*** Opening of DATA PROVIDED ***

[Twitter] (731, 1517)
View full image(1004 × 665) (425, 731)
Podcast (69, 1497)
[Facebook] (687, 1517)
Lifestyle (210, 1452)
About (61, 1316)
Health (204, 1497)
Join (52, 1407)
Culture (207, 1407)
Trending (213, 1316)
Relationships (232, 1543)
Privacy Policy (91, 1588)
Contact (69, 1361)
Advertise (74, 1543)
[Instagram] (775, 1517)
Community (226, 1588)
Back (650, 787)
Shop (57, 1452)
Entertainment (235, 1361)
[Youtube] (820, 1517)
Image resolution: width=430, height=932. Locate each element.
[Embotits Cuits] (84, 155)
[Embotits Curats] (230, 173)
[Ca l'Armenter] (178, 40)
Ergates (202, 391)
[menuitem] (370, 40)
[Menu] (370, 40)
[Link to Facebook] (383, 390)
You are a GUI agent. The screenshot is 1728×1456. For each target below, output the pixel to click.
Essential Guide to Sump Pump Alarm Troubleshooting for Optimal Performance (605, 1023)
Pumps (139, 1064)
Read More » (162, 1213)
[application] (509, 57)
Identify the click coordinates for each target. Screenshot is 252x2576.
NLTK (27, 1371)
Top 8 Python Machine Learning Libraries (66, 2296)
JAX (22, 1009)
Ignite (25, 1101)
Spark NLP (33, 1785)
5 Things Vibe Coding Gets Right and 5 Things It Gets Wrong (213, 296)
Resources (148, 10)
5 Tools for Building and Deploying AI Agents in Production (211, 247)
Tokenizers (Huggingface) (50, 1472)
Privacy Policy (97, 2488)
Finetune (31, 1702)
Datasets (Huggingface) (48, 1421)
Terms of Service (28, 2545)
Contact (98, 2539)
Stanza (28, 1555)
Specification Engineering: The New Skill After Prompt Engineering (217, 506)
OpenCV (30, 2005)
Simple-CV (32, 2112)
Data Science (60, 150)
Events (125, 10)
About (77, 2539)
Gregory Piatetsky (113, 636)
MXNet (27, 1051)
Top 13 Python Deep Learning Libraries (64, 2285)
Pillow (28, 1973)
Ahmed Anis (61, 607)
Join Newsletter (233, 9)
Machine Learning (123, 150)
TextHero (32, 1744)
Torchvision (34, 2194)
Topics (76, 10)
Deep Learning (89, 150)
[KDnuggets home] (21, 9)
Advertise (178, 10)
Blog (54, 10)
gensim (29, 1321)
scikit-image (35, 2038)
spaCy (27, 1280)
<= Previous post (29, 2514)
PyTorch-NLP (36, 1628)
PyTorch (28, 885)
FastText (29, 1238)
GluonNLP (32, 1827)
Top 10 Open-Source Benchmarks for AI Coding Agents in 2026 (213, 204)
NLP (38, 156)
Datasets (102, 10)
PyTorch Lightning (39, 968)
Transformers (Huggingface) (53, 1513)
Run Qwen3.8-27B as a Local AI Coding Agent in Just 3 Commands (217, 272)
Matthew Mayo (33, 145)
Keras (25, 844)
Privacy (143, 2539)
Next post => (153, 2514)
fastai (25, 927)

*** Close of DATA PROVIDED ***

Your answer must be the full set of records above, reproduced exactly.

ANSWER AREA.
[Twitter] (731, 1517)
View full image(1004 × 665) (425, 731)
Podcast (69, 1497)
[Facebook] (687, 1517)
Lifestyle (210, 1452)
About (61, 1316)
Health (204, 1497)
Join (52, 1407)
Culture (207, 1407)
Trending (213, 1316)
Relationships (232, 1543)
Privacy Policy (91, 1588)
Contact (69, 1361)
Advertise (74, 1543)
[Instagram] (775, 1517)
Community (226, 1588)
Back (650, 787)
Shop (57, 1452)
Entertainment (235, 1361)
[Youtube] (820, 1517)
Image resolution: width=430, height=932. Locate each element.
[Embotits Cuits] (84, 155)
[Embotits Curats] (230, 173)
[Ca l'Armenter] (178, 40)
Ergates (202, 391)
[menuitem] (370, 40)
[Menu] (370, 40)
[Link to Facebook] (383, 390)
You are a GUI agent. The screenshot is 1728×1456. For each target below, output the pixel to click.
Essential Guide to Sump Pump Alarm Troubleshooting for Optimal Performance (605, 1023)
Pumps (139, 1064)
Read More » (162, 1213)
[application] (509, 57)
Identify the click coordinates for each target. Screenshot is 252x2576.
NLTK (27, 1371)
Top 8 Python Machine Learning Libraries (66, 2296)
JAX (22, 1009)
Ignite (25, 1101)
Spark NLP (33, 1785)
5 Things Vibe Coding Gets Right and 5 Things It Gets Wrong (213, 296)
Resources (148, 10)
5 Tools for Building and Deploying AI Agents in Production (211, 247)
Tokenizers (Huggingface) (50, 1472)
Privacy Policy (97, 2488)
Finetune (31, 1702)
Datasets (Huggingface) (48, 1421)
Terms of Service (28, 2545)
Contact (98, 2539)
Stanza (28, 1555)
Specification Engineering: The New Skill After Prompt Engineering (217, 506)
OpenCV (30, 2005)
Simple-CV (32, 2112)
Data Science (60, 150)
Events (125, 10)
About (77, 2539)
Gregory Piatetsky (113, 636)
MXNet (27, 1051)
Top 13 Python Deep Learning Libraries (64, 2285)
Pillow (28, 1973)
Ahmed Anis (61, 607)
Join Newsletter (233, 9)
Machine Learning (123, 150)
TextHero (32, 1744)
Torchvision (34, 2194)
Topics (76, 10)
Deep Learning (89, 150)
[KDnuggets home] (21, 9)
Advertise (178, 10)
Blog (54, 10)
gensim (29, 1321)
scikit-image (35, 2038)
spaCy (27, 1280)
<= Previous post (29, 2514)
PyTorch-NLP (36, 1628)
PyTorch (28, 885)
FastText (29, 1238)
GluonNLP (32, 1827)
Top 10 Open-Source Benchmarks for AI Coding Agents in 2026 (213, 204)
NLP (38, 156)
Datasets (102, 10)
PyTorch Lightning (39, 968)
Transformers (Huggingface) (53, 1513)
Run Qwen3.8-27B as a Local AI Coding Agent in Just 3 Commands (217, 272)
Matthew Mayo (33, 145)
Keras (25, 844)
Privacy (143, 2539)
Next post => (153, 2514)
fastai (25, 927)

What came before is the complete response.